The accused feel alienated and lose their trust in institutions
One reason that this continues is that we all, let’s face it, find the fact that someone has been accused of a large number of crimes pretty compelling. The case of the late Greville Janner provides a good example. The coverage of his case generally assumes his guilt. Yet actually we know little (me included) of the accusations one way or the other apart from there being quite a number of them and that the police and prosecution think that the case is strong. They thought that, too, with Bill Roache of Coronation Street and the six charges against him. He was found not guilty on all of them.
Which leaves one further point to be made. Some view these dangerous techniques as acceptable because the impact on the abused child is too grave for us to worry all that much about the suffering of those wrongly accused. And it is this view that the new report makes untenable.

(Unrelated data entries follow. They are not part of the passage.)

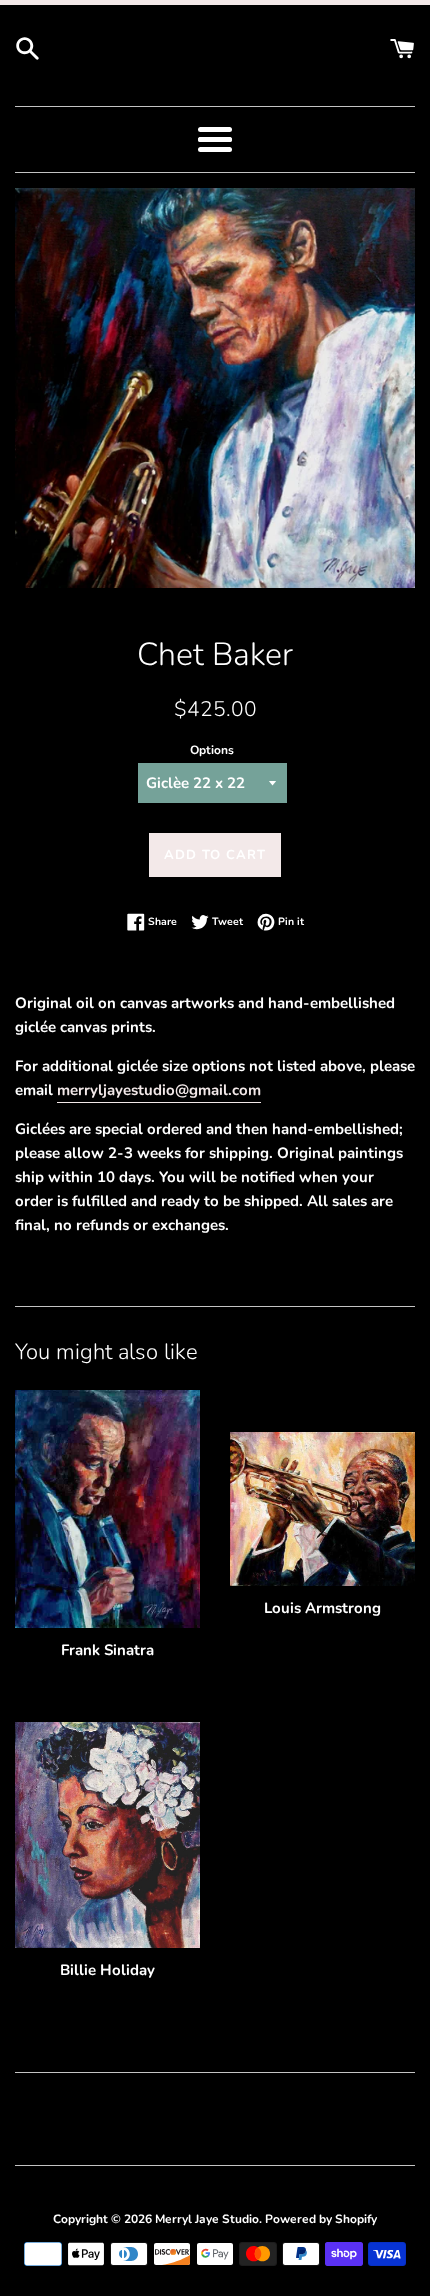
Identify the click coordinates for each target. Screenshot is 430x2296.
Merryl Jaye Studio (207, 2219)
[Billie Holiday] (107, 1835)
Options (212, 750)
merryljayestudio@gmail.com (159, 1090)
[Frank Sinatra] (107, 1509)
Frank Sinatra (107, 1650)
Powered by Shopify (321, 2219)
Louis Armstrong (322, 1608)
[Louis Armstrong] (322, 1509)
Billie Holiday (107, 1970)
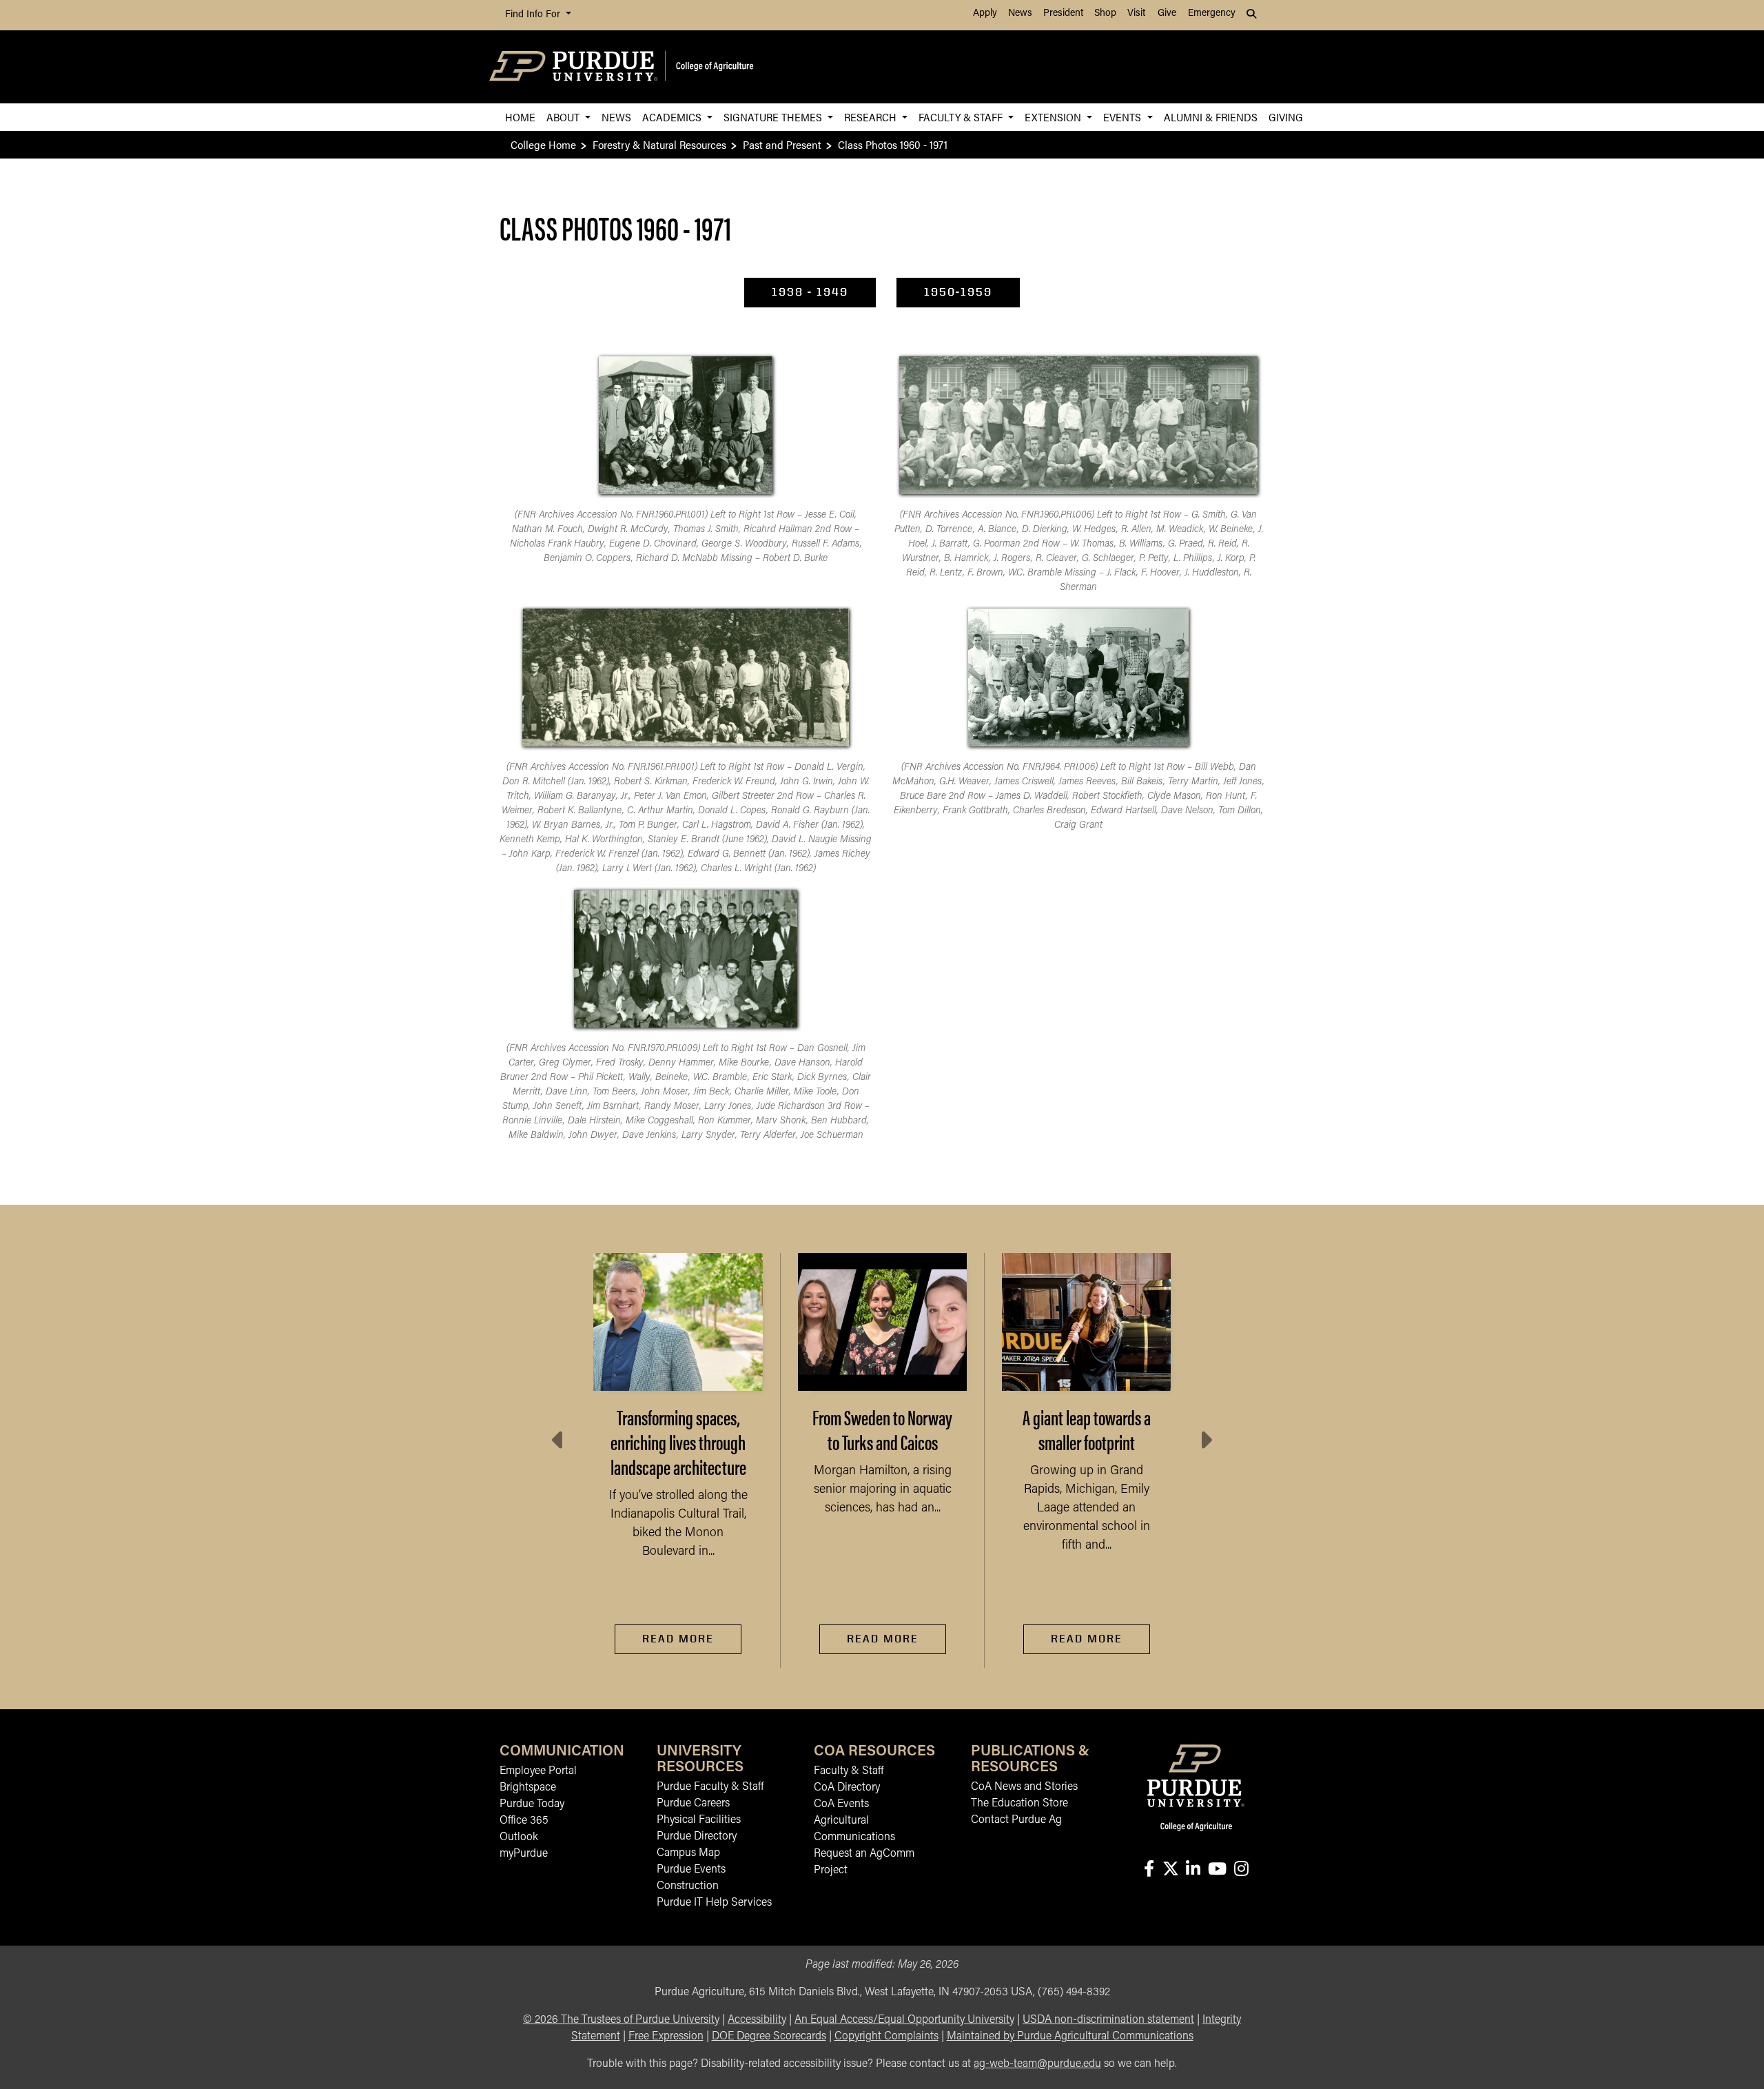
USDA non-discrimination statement (1108, 2020)
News (1020, 13)
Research (871, 117)
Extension (1054, 117)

Interviewing people who have been found legally innocent — there was no further action against them after their arrest, they were found not guilty at trial, their conviction was overturned — the academics uncovered the terrible toll that the accusations took.
Much coverage has been about celebrities, but these were carers and teachers, often people who had spent their lives working with disturbed children. There was the practical impact. Many of the accused were dismissed from their jobs or suspended, even when this was against their employers’ rules. It proved incredibly hard to find other work, even voluntary work. The accusations may have gone nowhere but the fact of them meant that job applications went nowhere too.
It was sometimes possible to obtain justice — end a suspension, gain a clean records check — but only after years in limbo. During this period there were often legal bills to pay with no chance of compensation for the costs. People earning modest salaries, and sometimes no longer any salary at all, faced thousands of pounds in fees. Many lost their homes.
Yet, difficult though all this was, the psychological impact was worse. The quote from Rhys with which I began this column is typical. The wrongly accused feel that, as another interviewee called Josef puts it, “I changed completely who I was after the first knock on the door in 2009. I’ve never forgotten it. It’s as if it happened yesterday . . . I am not the same person physically or mentally.”
Many consider suicide (I “contemplated swallowing bleach” said James); most reported severe anxiety or panic attacks (“It’s the first thing you think about in the morning, it’s the last thing you think about at night,” said Rob); others saw their relationships deteriorate and their families suffer (“I also suffered from shock that turned into depression. I lost two stones in weight in about six weeks,” said Jack’s wife).
Then there is the anger and the frustration. The feeling that no one ever apologises. Not for the trauma, not for breaking the door down when arresting them, not for anything. The accused feel alienated, embattled and lose their trust in institutions. Particularly their trust in the police, who often retain their belief in guilt and let the accused know it.
To record this is not minimise the suffering of the abused. It is not to deny the undeniable truth about abuse. It is just to urge that we don’t add miscarriages of justice to the historic errors we have already made.